__SUPPLIED DATA__:
____
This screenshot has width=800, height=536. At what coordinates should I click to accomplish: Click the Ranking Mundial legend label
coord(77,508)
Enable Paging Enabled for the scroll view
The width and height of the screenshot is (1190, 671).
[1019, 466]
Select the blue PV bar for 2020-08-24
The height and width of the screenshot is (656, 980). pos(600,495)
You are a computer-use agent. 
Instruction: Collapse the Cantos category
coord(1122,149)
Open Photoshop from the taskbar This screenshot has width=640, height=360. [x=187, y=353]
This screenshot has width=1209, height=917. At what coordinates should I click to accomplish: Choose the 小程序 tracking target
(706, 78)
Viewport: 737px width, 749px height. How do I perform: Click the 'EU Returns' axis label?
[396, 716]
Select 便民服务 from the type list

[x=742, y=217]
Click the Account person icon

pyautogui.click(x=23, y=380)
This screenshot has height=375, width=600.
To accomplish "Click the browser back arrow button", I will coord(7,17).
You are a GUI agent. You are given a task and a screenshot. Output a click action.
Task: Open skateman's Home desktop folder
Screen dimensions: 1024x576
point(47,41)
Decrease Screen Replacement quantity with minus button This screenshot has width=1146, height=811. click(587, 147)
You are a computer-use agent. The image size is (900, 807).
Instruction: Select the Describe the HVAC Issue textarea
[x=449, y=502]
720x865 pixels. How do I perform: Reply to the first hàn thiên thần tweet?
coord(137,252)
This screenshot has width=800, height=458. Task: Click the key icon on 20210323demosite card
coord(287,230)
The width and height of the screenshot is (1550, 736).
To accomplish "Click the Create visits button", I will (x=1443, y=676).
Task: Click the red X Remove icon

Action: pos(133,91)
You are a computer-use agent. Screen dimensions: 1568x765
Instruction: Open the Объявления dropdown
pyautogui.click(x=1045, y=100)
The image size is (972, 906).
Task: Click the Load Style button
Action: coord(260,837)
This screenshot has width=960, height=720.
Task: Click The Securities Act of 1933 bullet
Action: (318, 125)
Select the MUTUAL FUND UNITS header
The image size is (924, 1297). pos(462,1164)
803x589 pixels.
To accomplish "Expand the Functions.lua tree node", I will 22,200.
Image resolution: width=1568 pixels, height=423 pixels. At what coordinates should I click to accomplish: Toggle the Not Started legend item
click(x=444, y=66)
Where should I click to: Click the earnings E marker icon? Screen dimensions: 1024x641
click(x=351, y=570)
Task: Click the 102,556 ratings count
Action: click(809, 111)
____
__TASK REQUIREMENTS__: The full listing above needs to be transcribed exactly.

__OUTPUT__:
This screenshot has width=800, height=536. At what coordinates should I click to accomplish: Click the Ranking Mundial legend label
coord(77,508)
Enable Paging Enabled for the scroll view
The width and height of the screenshot is (1190, 671).
[1019, 466]
Select the blue PV bar for 2020-08-24
The height and width of the screenshot is (656, 980). pos(600,495)
You are a computer-use agent. 
Instruction: Collapse the Cantos category
coord(1122,149)
Open Photoshop from the taskbar This screenshot has width=640, height=360. [x=187, y=353]
This screenshot has width=1209, height=917. At what coordinates should I click to accomplish: Choose the 小程序 tracking target
(706, 78)
Viewport: 737px width, 749px height. How do I perform: Click the 'EU Returns' axis label?
[396, 716]
Select 便民服务 from the type list

[x=742, y=217]
Click the Account person icon

pyautogui.click(x=23, y=380)
This screenshot has height=375, width=600.
To accomplish "Click the browser back arrow button", I will coord(7,17).
You are a GUI agent. You are given a task and a screenshot. Output a click action.
Task: Open skateman's Home desktop folder
Screen dimensions: 1024x576
point(47,41)
Decrease Screen Replacement quantity with minus button This screenshot has width=1146, height=811. click(587, 147)
You are a computer-use agent. The image size is (900, 807).
Instruction: Select the Describe the HVAC Issue textarea
[x=449, y=502]
720x865 pixels. How do I perform: Reply to the first hàn thiên thần tweet?
coord(137,252)
This screenshot has width=800, height=458. Task: Click the key icon on 20210323demosite card
coord(287,230)
The width and height of the screenshot is (1550, 736).
To accomplish "Click the Create visits button", I will (x=1443, y=676).
Task: Click the red X Remove icon

Action: pos(133,91)
You are a computer-use agent. Screen dimensions: 1568x765
Instruction: Open the Объявления dropdown
pyautogui.click(x=1045, y=100)
The image size is (972, 906).
Task: Click the Load Style button
Action: coord(260,837)
This screenshot has width=960, height=720.
Task: Click The Securities Act of 1933 bullet
Action: (318, 125)
Select the MUTUAL FUND UNITS header
The image size is (924, 1297). pos(462,1164)
803x589 pixels.
To accomplish "Expand the Functions.lua tree node", I will 22,200.
Image resolution: width=1568 pixels, height=423 pixels. At what coordinates should I click to accomplish: Toggle the Not Started legend item
click(x=444, y=66)
Where should I click to: Click the earnings E marker icon? Screen dimensions: 1024x641
click(x=351, y=570)
Task: Click the 102,556 ratings count
Action: click(809, 111)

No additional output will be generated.